My two cents (I've done a fair amount of Bluetooth work, and I've designed consumer products currently in the field)... Please note that I'll be glossing over A LOT of design decisions to keep this 'concise'.
2.1 or 4.0 to use?
Looking over your estimates, it sounds like you're looking at about 2MB of data per week, maybe 8MB per month. The question of what technology to use here comes down to how long people are willing to wait to collect data.
For BLE (BT 4.0) - assume your data transfer is in the 2-4kB/s range. For 2.1, assume it's in the 15-30kB range. This depends on a ton of factors, but has generally been my experience between Android/iOS and BLE devices.

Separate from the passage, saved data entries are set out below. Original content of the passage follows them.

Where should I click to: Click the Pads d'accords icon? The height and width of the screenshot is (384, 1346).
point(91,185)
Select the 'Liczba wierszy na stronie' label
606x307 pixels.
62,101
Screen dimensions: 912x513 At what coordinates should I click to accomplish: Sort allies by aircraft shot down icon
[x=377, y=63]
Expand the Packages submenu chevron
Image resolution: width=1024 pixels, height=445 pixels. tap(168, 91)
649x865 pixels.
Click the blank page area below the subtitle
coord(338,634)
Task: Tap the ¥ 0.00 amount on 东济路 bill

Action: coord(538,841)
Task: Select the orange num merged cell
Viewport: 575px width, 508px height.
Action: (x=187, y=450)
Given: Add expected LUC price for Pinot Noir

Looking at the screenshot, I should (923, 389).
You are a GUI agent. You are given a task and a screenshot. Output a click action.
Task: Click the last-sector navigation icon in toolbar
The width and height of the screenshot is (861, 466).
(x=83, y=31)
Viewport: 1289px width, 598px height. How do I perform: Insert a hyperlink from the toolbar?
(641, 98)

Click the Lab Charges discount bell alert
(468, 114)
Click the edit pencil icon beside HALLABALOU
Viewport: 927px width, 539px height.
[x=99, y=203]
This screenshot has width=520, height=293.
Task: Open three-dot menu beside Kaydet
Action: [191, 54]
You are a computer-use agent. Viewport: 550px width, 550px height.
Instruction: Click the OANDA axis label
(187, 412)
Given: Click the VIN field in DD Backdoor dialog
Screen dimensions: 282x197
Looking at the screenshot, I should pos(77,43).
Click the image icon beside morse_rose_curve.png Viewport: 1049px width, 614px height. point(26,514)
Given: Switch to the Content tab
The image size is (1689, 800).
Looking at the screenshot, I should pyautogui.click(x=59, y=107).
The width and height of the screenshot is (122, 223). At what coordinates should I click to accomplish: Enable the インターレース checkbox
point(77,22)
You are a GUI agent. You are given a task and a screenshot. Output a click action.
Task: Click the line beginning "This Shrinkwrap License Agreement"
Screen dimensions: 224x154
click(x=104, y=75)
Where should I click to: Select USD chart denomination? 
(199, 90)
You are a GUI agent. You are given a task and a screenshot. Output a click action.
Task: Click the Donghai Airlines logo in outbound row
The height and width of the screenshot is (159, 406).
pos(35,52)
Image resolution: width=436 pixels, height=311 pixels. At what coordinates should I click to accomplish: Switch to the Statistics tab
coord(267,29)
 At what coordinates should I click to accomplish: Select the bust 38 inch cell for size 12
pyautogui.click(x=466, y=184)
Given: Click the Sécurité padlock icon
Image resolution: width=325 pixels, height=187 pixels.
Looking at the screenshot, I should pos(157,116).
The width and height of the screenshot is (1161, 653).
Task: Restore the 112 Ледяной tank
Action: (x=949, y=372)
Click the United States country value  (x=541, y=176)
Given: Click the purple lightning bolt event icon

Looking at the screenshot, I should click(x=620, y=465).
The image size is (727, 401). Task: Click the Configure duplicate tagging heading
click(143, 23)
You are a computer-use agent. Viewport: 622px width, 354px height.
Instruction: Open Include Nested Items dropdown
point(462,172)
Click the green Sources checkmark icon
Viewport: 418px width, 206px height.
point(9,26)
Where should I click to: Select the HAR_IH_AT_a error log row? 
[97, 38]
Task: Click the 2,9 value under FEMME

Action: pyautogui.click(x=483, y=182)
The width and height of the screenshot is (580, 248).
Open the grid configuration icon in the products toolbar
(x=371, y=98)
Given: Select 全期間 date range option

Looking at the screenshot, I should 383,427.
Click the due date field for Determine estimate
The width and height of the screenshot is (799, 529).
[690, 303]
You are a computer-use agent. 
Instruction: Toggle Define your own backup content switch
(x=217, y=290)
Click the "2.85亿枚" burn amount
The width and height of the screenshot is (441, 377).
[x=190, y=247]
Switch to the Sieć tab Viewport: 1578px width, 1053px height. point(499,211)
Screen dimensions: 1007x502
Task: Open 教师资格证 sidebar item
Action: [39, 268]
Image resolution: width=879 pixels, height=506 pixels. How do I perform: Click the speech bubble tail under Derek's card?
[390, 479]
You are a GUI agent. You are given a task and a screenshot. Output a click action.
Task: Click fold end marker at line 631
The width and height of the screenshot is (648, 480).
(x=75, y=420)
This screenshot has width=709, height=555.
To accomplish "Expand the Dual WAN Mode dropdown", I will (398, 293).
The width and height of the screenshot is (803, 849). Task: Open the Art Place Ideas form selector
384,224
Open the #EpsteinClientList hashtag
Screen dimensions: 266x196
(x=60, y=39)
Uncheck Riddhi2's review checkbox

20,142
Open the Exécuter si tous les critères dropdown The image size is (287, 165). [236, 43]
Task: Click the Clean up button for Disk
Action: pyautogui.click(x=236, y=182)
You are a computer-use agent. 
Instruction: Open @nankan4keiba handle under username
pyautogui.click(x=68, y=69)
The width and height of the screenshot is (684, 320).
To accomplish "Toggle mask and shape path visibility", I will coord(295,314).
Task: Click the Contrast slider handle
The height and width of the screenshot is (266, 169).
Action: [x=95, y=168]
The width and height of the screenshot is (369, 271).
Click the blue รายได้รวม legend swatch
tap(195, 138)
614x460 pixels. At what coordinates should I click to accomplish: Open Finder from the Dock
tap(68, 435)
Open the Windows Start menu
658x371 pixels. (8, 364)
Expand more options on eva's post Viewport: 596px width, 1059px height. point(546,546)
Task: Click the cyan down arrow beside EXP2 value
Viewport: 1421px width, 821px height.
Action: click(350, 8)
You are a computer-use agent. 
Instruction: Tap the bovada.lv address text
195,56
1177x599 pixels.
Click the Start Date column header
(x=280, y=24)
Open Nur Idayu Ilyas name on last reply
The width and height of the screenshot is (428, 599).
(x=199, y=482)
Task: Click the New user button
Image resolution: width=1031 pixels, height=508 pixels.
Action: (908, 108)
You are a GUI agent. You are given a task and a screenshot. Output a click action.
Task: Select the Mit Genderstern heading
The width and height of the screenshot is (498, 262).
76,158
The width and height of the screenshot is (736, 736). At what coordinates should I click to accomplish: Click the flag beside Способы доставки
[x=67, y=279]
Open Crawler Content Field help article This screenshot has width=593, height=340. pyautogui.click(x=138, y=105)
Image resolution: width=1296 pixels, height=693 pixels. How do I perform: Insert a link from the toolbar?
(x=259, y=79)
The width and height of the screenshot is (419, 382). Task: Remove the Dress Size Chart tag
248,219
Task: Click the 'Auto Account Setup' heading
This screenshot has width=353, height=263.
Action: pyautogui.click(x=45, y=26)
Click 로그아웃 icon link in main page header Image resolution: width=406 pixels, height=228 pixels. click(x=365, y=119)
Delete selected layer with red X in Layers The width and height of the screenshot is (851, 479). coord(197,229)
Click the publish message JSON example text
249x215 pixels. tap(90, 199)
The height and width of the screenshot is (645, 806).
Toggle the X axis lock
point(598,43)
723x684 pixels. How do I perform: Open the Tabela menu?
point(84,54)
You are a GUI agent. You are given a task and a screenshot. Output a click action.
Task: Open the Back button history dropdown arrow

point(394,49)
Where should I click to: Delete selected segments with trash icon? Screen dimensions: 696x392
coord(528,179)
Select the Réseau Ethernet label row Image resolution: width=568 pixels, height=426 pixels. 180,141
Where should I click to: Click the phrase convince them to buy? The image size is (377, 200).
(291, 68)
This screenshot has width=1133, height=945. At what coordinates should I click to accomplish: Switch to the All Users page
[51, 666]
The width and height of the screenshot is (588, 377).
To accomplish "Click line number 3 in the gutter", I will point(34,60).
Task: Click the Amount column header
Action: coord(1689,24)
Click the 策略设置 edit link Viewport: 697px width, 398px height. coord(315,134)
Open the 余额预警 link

At 2MB, either one of those is going to take a long time to transfer. Is it possible to get data more frequently? Or maybe have a wifi-connected base station somewhere that collects data frequently? (I'm not sure of the application)
Which one is the better choice? Meaning that suitable for the
application, and easy to develop. ARM/avr32 + CC2540 (or the like)
CC2540 only or the like (if possible) ARM/avr32 + some BT modules (
such as Bluegiga https://www.bluegiga.com/en-US/products/ ) Should
Linux be used?
This is a tricky question to answer without knowing more about the complexity of the system, the sensors, the data storage capacity, BOM costs, etc...
In my experience, a Linux OS is HUGE overkill for a simple GPIO/UART/I2C based system (unless you're super comfortable with Linux). Chips that can run Linux, and add the additional RAM are usually costly (e.g. a cheap ARM Cortex M0 is like 50 cents in decent volume and sounds like all you need to use).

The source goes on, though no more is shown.